Support --EncycloPetey (talk) 19:29, 23 November 2021 (UTC)

I generally support, but I wonder if there should be an exception for when there is genuinely no extant scan at all and no possibility of getting our greasy paws on one. WWI follows w:WP:IAR in that it can always be overridden on a case-by-case basis with some level of community agreement. Maybe we should call out that possibility explicitly here (as opposed to a tricky-to-write-clearly policy carve-out)? Inductiveload—talk/contribs 09:56, 22 November 2021 (UTC)

Why? Cygnis insignis (talk) 12:06, 22 November 2021 (UTC)

@Inductiveload: There already is "Some works which may seem to fail the criteria outlined above may still be included if consensus is reached. This is especially true of works of high importance or historical value, and where the work is not far off from being hostable. Such consensus will be based on discussion at the Scriptorium and at Proposed deletions." in the policy. This would take care of your case. Languageseeker (talk) 12:28, 22 November 2021 (UTC)

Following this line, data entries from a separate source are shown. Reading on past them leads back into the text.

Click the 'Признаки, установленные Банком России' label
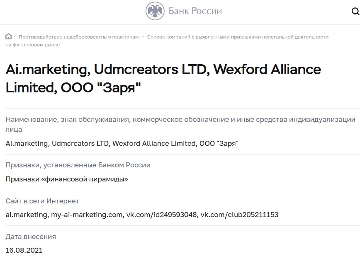Viewport: 360px width, 256px height. [x=78, y=165]
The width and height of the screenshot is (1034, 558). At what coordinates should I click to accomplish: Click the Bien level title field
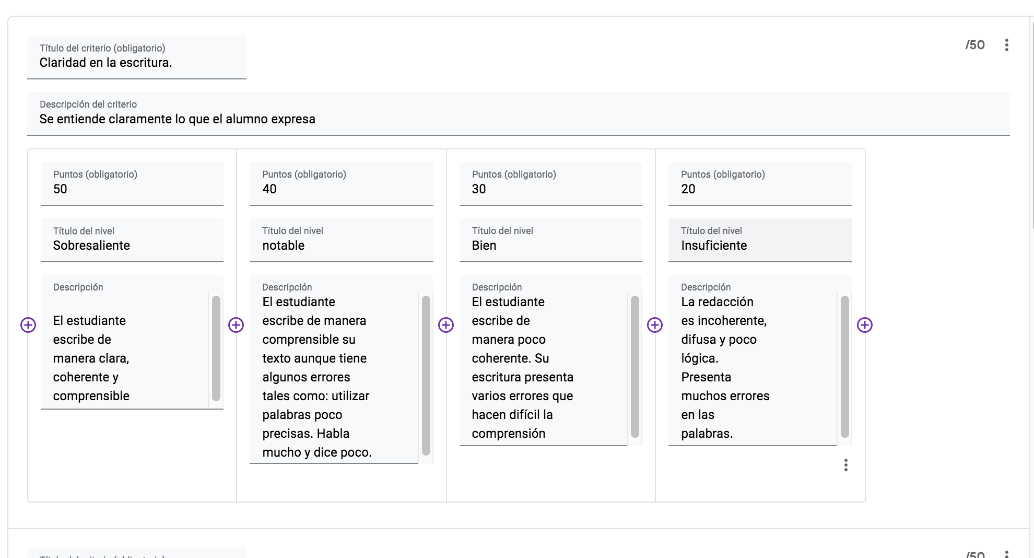[550, 246]
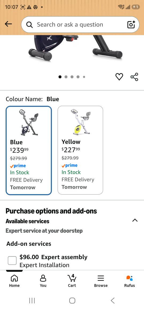Tap the magnifying glass search icon
This screenshot has width=144, height=309.
tap(30, 25)
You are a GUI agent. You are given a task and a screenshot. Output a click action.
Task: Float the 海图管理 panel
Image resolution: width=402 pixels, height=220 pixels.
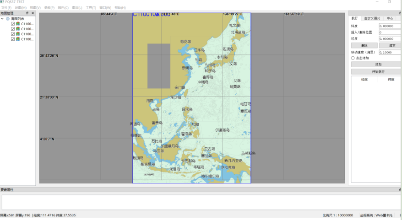tap(27, 13)
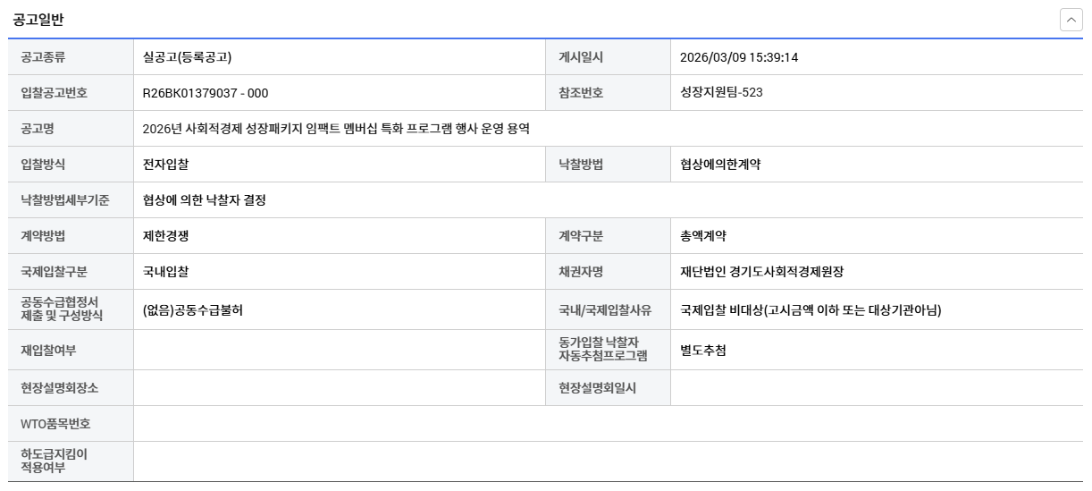
Task: Click the 총액계약 value
Action: click(703, 236)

@Languageseeker Fair enough.

Support. Inductiveload—talk/contribs 12:34, 22 November 2021 (UTC)

Celebrating 18 years of Wikisource

Latest comment: 3 years ago3 comments3 people in discussion

Hello Wikisource enthusiasts and friends of Wikisource,

I hope you are doing alright! I would like to invite you to celebrate 18 years of Wikisource.

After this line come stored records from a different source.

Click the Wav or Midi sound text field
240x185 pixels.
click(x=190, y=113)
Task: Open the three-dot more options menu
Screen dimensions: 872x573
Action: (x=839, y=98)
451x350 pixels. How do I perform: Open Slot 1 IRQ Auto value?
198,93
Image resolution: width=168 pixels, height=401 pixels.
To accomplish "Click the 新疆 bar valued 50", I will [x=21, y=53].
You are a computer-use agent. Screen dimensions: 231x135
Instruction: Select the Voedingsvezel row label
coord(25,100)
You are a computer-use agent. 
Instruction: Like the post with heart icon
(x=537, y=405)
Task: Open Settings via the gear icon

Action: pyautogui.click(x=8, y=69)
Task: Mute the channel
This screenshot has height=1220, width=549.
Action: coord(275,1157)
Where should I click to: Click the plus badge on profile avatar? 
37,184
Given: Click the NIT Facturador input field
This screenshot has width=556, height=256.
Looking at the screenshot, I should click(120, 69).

The first birthday party is being organized on 24 November 2021 from 1:30 - 3:00 PM UTC (check your local time) where the incoming CEO of the WMF, Maryana Iskendar, will be joining us. Feel free to drop me a message on my talk page, telegram (@satdeep) or via email (sgillwikimedia.org) to add your email address to the calendar invite.

Maryana is hoping to learn more about the Wikisource community and the project at this event and it would be really nice if you can share your answers to the following questions:

What motivates you to contribute to Wikisource?
What makes the Wikisource community special?
What are the major challenges facing the movement going forward?
What are your questions to Maryana?

You can share your responses during the live event but in case the date and the time doesn't work for you, you can share your responses on the event page on Wikisource or in case you would like to remain anonymous, you can share your responses directly with me.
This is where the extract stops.